Priscilla (2023)

After last year’s goofy “Elvis” failed to really bring us anything new about the actual man known as Elvis, it’s refreshing to see “Priscilla” come along a year later. Sofia Coppola’s biopic about Elvis’ iconic wife Priscilla is the absolute antithesis of a love story. It’s the anti-romance, and the unsensational depiction of Elvis and Priscilla and how their marriage and romance came out of a utilitarian circumstance more than a genuine love and passion. What may trouble fans of Elvis and Priscilla is that this is a movie that finally views Elvis in a new light. He was a man who was possessive, controlling, self-obsessed, and often times incredibly abusive.

Based on the book written by Priscilla Presley, “Priscilla” tells her story of 9th grade student Priscilla Beaulieu from her being smitten by Elvis, thrust in to his whirlwind success and private life, and hopelessly falling in love with him.
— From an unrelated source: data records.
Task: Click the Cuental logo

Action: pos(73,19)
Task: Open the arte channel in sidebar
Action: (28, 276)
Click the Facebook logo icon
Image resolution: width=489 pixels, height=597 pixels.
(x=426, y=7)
Constantly in the tabloids, and isolated from the outside world, Priscilla becomes Elvis’ world famous spouse, but soon finds it increasingly difficult to live a life she wants to; she soon begins to decide on whether she wants to stay or start over.

Elvis is a man who transformed his girlfriend from a sex toy, in to one of his own gallery of collectibles, in to a replacement mother figure for his mom Grace after her death, and then just someone he was keeping around out of spite. Jacob Elordi doesn’t look a whole lot like Elvis but he’s so much better in the role than Austin Butler by miles. Elordi depicts Elvis as someone so completely different. On the outside he’s a showman, and someone who hid so much of his lack of complexity, and dimension with manipulation, and playing a character.

He’s someone so completely incapable of being himself that he’s almost never truly depicted as a genuine person with potential to be vulnerable, or sad. He’s always around people, always putting on airs, and is quite talented at making anyone feel alienated in a room full of people. Star Cailee Spaeny is perfect as Priscilla a young girl who looks like Elvis’ literal daughter when he first meets her, who is brushed up in to what might be every person’s absolute fantasy. She gradually comes to realize that Elvis and his life is anything but fantastic and spends a lot of her time trying to survive in a world built in and around artifice, where every moment she has lives and breathes around Elvis.

Her quest to seek some sense of independence is a sad one, and while the movie doesn’t entirely let her off the hook, she is ultimately another victim pulled in to Elvis’ storm, and barely made it out to restart her life anew.

“Priscilla” is one of the more underrated dramas of 2023, and it’s just a masterwork from Sofia Coppola.